Clayton Christensen, the Harvard professor of business administration who coined the phrase “disruptive innovation” passed away on Jan. 23 from complications of leukemia.
The world-renowned business thinker had a little known connection to Tooele County.
Christensen’s mother, Velda Mae Fuller Christensen, graduated from Brigham Young University in 1941. After graduating, she taught English and drama for two years in Summit School District and one year in Tooele, before she married Robert Christensen in 1949.
Tooele Transcript Bulletin’s publisher emeritus, Joel Dunn, met Clayton Christensen several years ago while on a trip to Boston.
Dunn said that Clayton Christensen told him that his mother made many friends during her one-year stay in Tooele County.
“He said when he was young he would accompany his mother on trips to Tooele to visit her friends,” Dunn said. “Tooele had a fond place in her and Clayton’s memories.”
Clayton Christensen was born in Salt Lake City in 1952. He was raised on the city’s west side in the Rose Park neighborhood.
Christensen earned a bachelor’s degree in economics from Brigham Young University and a master’s degree in applied econometrics from Oxford University, where he studied as a Rhodes Scholar.

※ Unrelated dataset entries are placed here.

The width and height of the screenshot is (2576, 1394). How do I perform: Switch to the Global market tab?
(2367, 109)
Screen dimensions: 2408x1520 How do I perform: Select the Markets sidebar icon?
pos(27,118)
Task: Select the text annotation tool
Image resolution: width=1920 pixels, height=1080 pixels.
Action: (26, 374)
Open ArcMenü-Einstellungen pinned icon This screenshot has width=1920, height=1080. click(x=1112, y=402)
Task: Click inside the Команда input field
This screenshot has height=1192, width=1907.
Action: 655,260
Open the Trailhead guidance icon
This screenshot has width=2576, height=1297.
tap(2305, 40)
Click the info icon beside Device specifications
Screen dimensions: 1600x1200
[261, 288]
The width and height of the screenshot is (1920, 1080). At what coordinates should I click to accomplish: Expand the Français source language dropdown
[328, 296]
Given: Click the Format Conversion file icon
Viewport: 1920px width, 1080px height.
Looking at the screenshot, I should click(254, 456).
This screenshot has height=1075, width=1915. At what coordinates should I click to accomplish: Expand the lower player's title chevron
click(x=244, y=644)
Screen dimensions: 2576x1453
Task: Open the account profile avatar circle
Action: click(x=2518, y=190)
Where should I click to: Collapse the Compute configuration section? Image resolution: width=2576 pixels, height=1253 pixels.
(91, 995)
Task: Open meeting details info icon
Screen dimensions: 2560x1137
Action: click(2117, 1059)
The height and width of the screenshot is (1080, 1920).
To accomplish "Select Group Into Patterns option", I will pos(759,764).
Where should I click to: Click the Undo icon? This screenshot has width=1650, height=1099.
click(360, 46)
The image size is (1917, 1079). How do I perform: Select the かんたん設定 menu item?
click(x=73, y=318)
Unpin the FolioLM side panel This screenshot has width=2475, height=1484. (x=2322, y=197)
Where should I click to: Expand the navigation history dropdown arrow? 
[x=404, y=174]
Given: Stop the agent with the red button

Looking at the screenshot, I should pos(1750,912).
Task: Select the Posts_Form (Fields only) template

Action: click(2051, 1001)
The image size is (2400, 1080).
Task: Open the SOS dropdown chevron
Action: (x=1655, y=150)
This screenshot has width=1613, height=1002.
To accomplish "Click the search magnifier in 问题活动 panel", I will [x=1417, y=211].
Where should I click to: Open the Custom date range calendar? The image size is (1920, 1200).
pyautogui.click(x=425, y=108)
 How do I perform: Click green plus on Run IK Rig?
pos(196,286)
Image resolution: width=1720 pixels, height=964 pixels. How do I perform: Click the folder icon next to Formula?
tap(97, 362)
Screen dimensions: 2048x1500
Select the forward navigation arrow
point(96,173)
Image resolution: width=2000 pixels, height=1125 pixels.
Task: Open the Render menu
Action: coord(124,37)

He received an MBA from the Harvard Business School in 1979. He was awarded his DBA from the Harvard Business School in 1992, and became a faculty member there the same year. He went on to receive full professorship with tenure in 1998, according to the biography on his website.
Prior to his academic career, Clayton Christensen worked as a consultant in Boston.
His public service includes serving as a White House Fellow, where he served as an assistant to U.S. Transportation Secretaries Drew Lewis and Elizabeth Dole.
Christensen coined the phrase “disruptive innovation,” in his book, “The Innovator’s Dilemma,” published in 1997.